Vintimille, le retour

L’Entraide protestante et la paroisse de La Ciotat, en étroite collaboration avec la paroisse d’Aubagne, envoient régulièrement à Vintimille un camion de biens récoltés pour participer à l’accueil des nombreux réfugiés massés à la frontière.

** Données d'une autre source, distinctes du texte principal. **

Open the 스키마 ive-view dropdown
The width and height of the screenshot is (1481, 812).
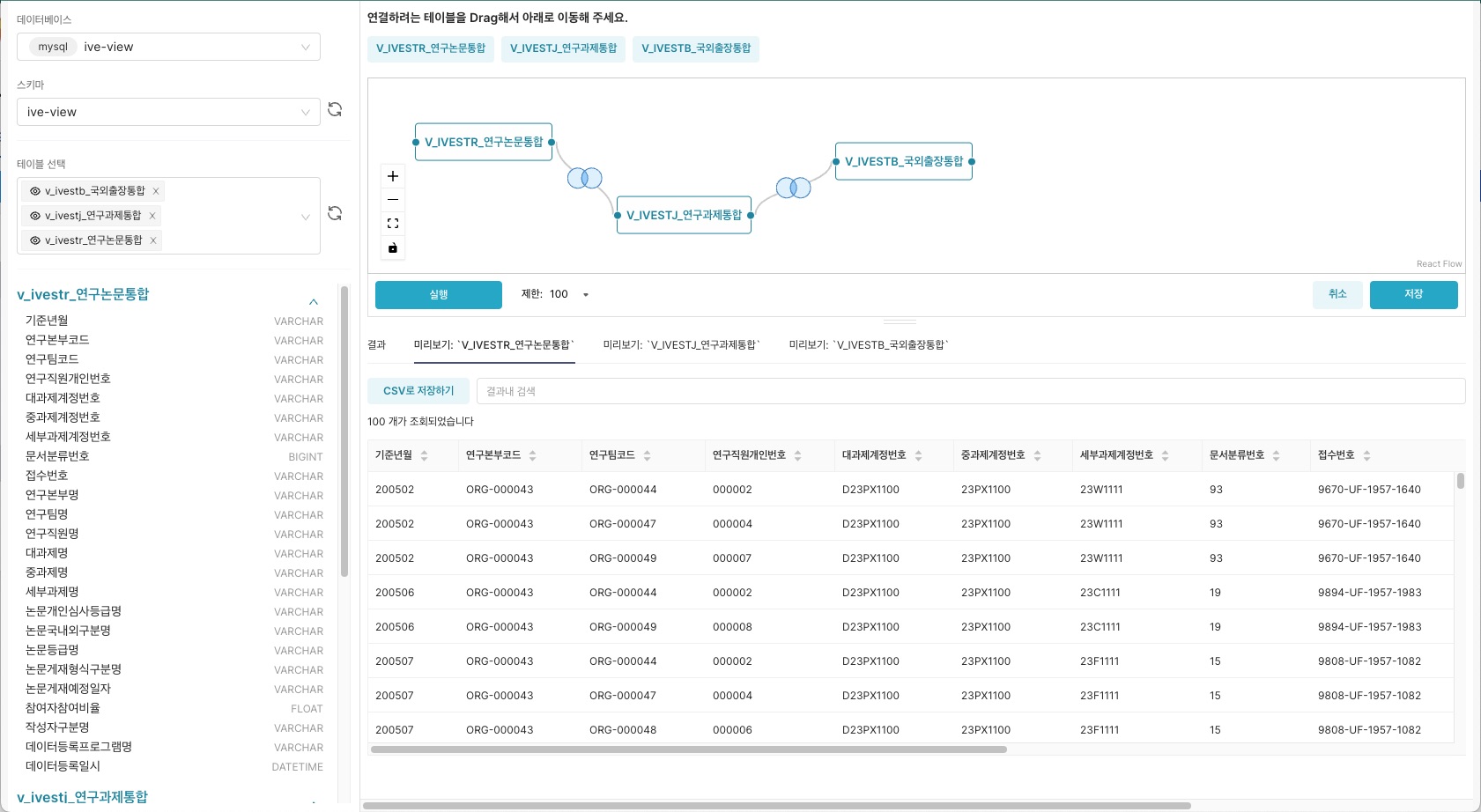(x=168, y=112)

Comment décrire ce que nous avons vécu au camp d’accueil des réfugiés à Vintimille ? Retenez déjà le chiffre trois. Trois ans est la moyenne pour traverser l’Érythrée ou le Soudan, certaines zones de la Syrie ou de l’Irak en passant généralement par la Libye et arriver enfin, si la Méditerranée ne les engloutit pas, à Lampedusa. Trois ans de vexations en continu, d’exploitation économique et/ou sexuelle, d’esclavage en tous genres, de privations, violence et fatigue, de faim. Trois ans et une détermination intacte : là-bas (chez nous), la vie sera meilleure ; chez moi je suis mort, ici la vie peut m’ouvrir une porte.

 

Arrivée à Caritas Vintimille

 

© Sabine Toulas

 

 

 

Disparus des radars

 

Mais en France la porte est fermée et cache la répression des forces de l’ordre, qui, d’une manière indigne de notre pays et en violation de nos propres lois, fouillent les passagers aux frontières sur l’autoroute ou en montagne, et aux gares proches de la frontière comme à Menton, pour renvoyer vers l’Italie ceux et celles qui, au péril (une fois de plus) de leur vie, tentent de rejoindre l’Angleterre. Depuis que les dirigeants des puissants groupes de presse ont donné ordre à leurs journalistes de ne plus en parler, ces milliers des réfugiés sont sortis de la plupart de nos radars. La photo d’un enfant noyé sur les rives de la Méditerranée avait ébranlé les consciences… Que reste-t-il de cette conscience ? Où est le sens de l’hospitalité et de l’accueil ? Où est passé le « Tu aimeras ton prochain comme toi-même » ? Il est vrai, et honte à eux (j’assume chacun de mes mots), que certains ont préféré le confort d’un ignoble et puant discours sécuritaire, soufflant sur les braises de nos peurs, pour passer la question des réfugiés par pertes et profits.

 

 

Pleins de vie

 

Et en même temps, chaque miraculé, avec lequel nous avons échangé des mots et un morceau de pain, donne un sourire. Et un « merci » en plusieurs langues qui me désarçonne complètement. C’est à ce moment-là que, plus grand que la rage et la honte, émerge la reconnaissance à Dieu pour ces sourires, cette ténacité et cette conviction pacifique qui les maintient vivants. Qui d’autre pourra guérir ces blessures, qui d’autre pourrait pardonner notre péché ? Reconnaissance pour les êtres qui se lèvent et se soulèvent pour venir en aide, les accueillir de la manière la plus digne possible et qui sont là pour leur dire, par le discours et surtout l’action, que nous ne sommes pas tous pareils. Que certains ont préféré faire le pas et le choix d’une vie cohérente avec les valeurs qu’ils professent ! Et tentent l’aventure de se regarder dans le miroir, sans fierté, mais sans détourner le regard plutôt que de laisser le miroir de la stupide télé idiote leur renvoyer l’image déformée d’eux-mêmes et du monde.

 

 

Serviteur inutile

 

Tous les trois mois, nous faisons ce voyage et vivons ce moment particulier. Ce n’est qu’une goutte d’eau, mais vous connaissez le dicton. Le dernier « merci » que nous recevons en partant, autant comme une fleur que comme un poignard, c’est « Merci de ne pas nous oublier ». Autant à l’aller, ça parle à tout va dans la cabine du camion, autant le silence est lourd, ému et méditatif au retour. Et le cœur de chacun est pris d’assaut par cette parole et cette conviction qu’un certain Jésus nous a léguée : « Serviteur inutile je suis, je ne fais qu’accomplir mon devoir ».